L'histoire :
A la fin du XIXème siècle, la cité portuaire et minière de Sulaco, petite ville du Costaguana, est la proie d’une révolution. La populace boute le feu aux traverses de chemin de fer et tente de s’emparer du bâtiment des douanes. Un homme à poigne et à cheval se fait respecter dans le tumulte et permet l’exfiltration du président Don Vincente Ribiera et bien d’autres notables à bord d’un clipper qui mouille à quelques encablures dans le Golfo Placido. Cet homme est le capitaine des cargadores du port (les dockers) et on l’appelle « Nostromo » (littéralement, en italien, « Notre homme »). Les « peones » le respectent pour ses qualités de meneur, sans qu’il ait besoin de faire usage de violence. Quelques mois plus tôt, Nostromo s’était déjà révélé providentiel pour assurer la sécurité du convoi menant Sir John, président du conseil d’administration de la compagnie des chemins de fer, venu à Sulaco pour l’inauguration d’un chantier destiné à désenclaver la ville.

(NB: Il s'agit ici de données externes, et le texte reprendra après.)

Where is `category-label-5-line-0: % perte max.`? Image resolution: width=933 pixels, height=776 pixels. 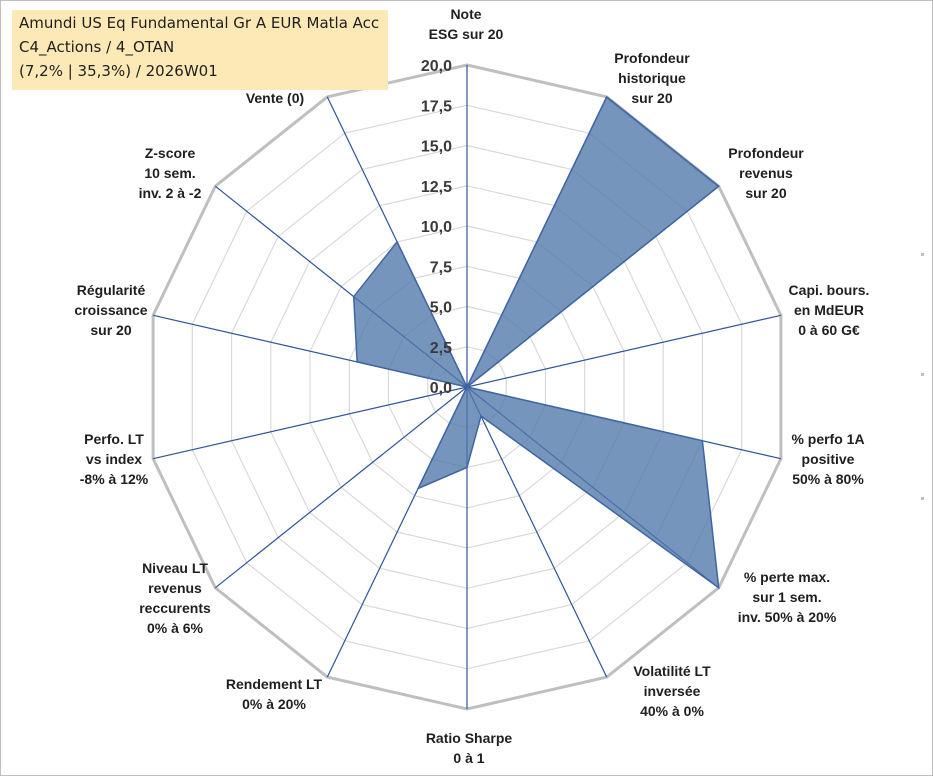
category-label-5-line-0: % perte max. is located at coordinates (787, 577).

Ce jour-là, Sir John avait fait la connaissance de Charles Gould, propriétaire de l’importante mine argentifère, qui fait le gros de l’activité économique de Sulaco…
Ce qu'on en pense sur la planète BD :
Avant d’être le nom du vaisseau dans Alien, Nostromo est un roman de Joseph Conrad (publié en 1904). Sans doute pas le plus connu, en raison de sa difficulté d’accès, mais sa construction narrative complexe et ses procédés stylistiques pointus en font un bijou pour les amateurs d’art littéraire (classé 47ème meilleur roman de tous les temps publié en langue anglaise). Pour sa première œuvre en tant qu’auteur complet, le jusqu’alors dessinateur Maël ne fait donc pas dans la facilité ! Son ardent désir d’adapter cette œuvre exigeante a sans doute aussi limité la liste des potentiels scénaristes… A des fins d’accessibilité, Maël réduit les analepses et prolepses à une construction plutôt linéaire, mais il conserve la dimension chorale de la narration. Ce premier opus du diptyque annoncé laisse donc découvrir un pays imaginaire d’Amérique Centrale, le Costaguana, perclus de tensions révolutionnaires, de despotisme local, d’esclavagisme minier et de passions amoureuses torturées. Il est vraiment ardu de s’identifier ou se passionner pour untel ou unetelle, tant les profils psychologiques rustres dans le fond et non inclusifs dans la forme nous échappent à travers cette narration alambiquée. Le cadre lui-même, entre l’aridité des paysages, le clinquant des palais décorrélé des réalités de la paupérisation, ne suscite pas un imaginaire de rêve. En revanche, comme toujours chez Maël, le dessin – un trait fin, tremblotant mais juste, rehaussé d’une colorisation au lavis – est virtuose, en toutes situations. L’historien (et scénariste de BD) Sylvain Venayre rend hommage à cet ambitieux projet d’adaptation en postface. Une fois bouclé, le diptyque devrait conférer toute la puissance homérique d’une œuvre profondément pessimiste sur la condition humaine.